Word and element location records

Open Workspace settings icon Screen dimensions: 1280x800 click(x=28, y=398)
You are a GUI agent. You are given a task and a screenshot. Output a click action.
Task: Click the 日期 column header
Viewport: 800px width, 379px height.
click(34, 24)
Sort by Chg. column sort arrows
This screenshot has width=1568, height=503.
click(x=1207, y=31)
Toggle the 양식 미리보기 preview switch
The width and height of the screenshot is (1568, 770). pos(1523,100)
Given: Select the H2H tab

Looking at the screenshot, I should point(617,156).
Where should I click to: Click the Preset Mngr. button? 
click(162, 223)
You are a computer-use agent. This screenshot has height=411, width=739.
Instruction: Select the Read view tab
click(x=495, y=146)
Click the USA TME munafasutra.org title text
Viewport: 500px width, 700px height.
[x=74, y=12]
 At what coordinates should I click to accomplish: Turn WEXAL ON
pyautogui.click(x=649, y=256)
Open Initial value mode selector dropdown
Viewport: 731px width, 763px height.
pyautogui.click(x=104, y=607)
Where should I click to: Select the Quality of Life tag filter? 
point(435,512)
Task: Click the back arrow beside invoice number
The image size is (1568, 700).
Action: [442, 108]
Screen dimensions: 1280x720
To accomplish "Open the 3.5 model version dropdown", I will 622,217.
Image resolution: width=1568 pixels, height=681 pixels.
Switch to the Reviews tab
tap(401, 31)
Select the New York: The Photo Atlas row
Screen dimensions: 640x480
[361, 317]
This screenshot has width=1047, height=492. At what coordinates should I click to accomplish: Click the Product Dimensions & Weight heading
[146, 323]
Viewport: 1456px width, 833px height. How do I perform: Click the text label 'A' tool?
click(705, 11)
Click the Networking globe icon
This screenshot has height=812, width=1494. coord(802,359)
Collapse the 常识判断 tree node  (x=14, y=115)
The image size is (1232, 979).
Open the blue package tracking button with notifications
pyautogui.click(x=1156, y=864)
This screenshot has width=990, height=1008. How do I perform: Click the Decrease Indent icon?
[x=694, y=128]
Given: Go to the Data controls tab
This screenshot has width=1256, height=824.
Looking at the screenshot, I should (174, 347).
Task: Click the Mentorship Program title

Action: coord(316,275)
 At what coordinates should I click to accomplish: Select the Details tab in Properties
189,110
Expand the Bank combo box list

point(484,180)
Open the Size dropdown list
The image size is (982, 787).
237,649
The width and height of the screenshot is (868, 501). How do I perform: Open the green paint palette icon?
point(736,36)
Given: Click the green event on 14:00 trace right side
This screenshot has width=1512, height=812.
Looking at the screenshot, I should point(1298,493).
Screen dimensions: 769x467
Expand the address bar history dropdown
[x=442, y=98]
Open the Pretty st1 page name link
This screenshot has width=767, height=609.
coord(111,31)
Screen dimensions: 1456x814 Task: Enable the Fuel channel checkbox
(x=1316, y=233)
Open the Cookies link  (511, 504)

**Goal:**
Copy all of the records above word for word.

**Written answer:**
Open Workspace settings icon Screen dimensions: 1280x800 click(x=28, y=398)
You are a GUI agent. You are given a task and a screenshot. Output a click action.
Task: Click the 日期 column header
Viewport: 800px width, 379px height.
click(34, 24)
Sort by Chg. column sort arrows
This screenshot has width=1568, height=503.
click(x=1207, y=31)
Toggle the 양식 미리보기 preview switch
The width and height of the screenshot is (1568, 770). pos(1523,100)
Given: Select the H2H tab

Looking at the screenshot, I should point(617,156).
Where should I click to: Click the Preset Mngr. button? 
click(162, 223)
You are a computer-use agent. This screenshot has height=411, width=739.
Instruction: Select the Read view tab
click(x=495, y=146)
Click the USA TME munafasutra.org title text
Viewport: 500px width, 700px height.
[x=74, y=12]
 At what coordinates should I click to accomplish: Turn WEXAL ON
pyautogui.click(x=649, y=256)
Open Initial value mode selector dropdown
Viewport: 731px width, 763px height.
pyautogui.click(x=104, y=607)
Where should I click to: Select the Quality of Life tag filter? 
point(435,512)
Task: Click the back arrow beside invoice number
The image size is (1568, 700).
Action: [442, 108]
Screen dimensions: 1280x720
To accomplish "Open the 3.5 model version dropdown", I will 622,217.
Image resolution: width=1568 pixels, height=681 pixels.
Switch to the Reviews tab
tap(401, 31)
Select the New York: The Photo Atlas row
Screen dimensions: 640x480
[361, 317]
This screenshot has width=1047, height=492. At what coordinates should I click to accomplish: Click the Product Dimensions & Weight heading
[146, 323]
Viewport: 1456px width, 833px height. How do I perform: Click the text label 'A' tool?
click(705, 11)
Click the Networking globe icon
This screenshot has height=812, width=1494. coord(802,359)
Collapse the 常识判断 tree node  (x=14, y=115)
The image size is (1232, 979).
Open the blue package tracking button with notifications
pyautogui.click(x=1156, y=864)
This screenshot has width=990, height=1008. How do I perform: Click the Decrease Indent icon?
[x=694, y=128]
Given: Go to the Data controls tab
This screenshot has width=1256, height=824.
Looking at the screenshot, I should (174, 347).
Task: Click the Mentorship Program title

Action: coord(316,275)
 At what coordinates should I click to accomplish: Select the Details tab in Properties
189,110
Expand the Bank combo box list

point(484,180)
Open the Size dropdown list
The image size is (982, 787).
237,649
The width and height of the screenshot is (868, 501). How do I perform: Open the green paint palette icon?
point(736,36)
Given: Click the green event on 14:00 trace right side
This screenshot has width=1512, height=812.
Looking at the screenshot, I should point(1298,493).
Screen dimensions: 769x467
Expand the address bar history dropdown
[x=442, y=98]
Open the Pretty st1 page name link
This screenshot has width=767, height=609.
coord(111,31)
Screen dimensions: 1456x814 Task: Enable the Fuel channel checkbox
(x=1316, y=233)
Open the Cookies link  (511, 504)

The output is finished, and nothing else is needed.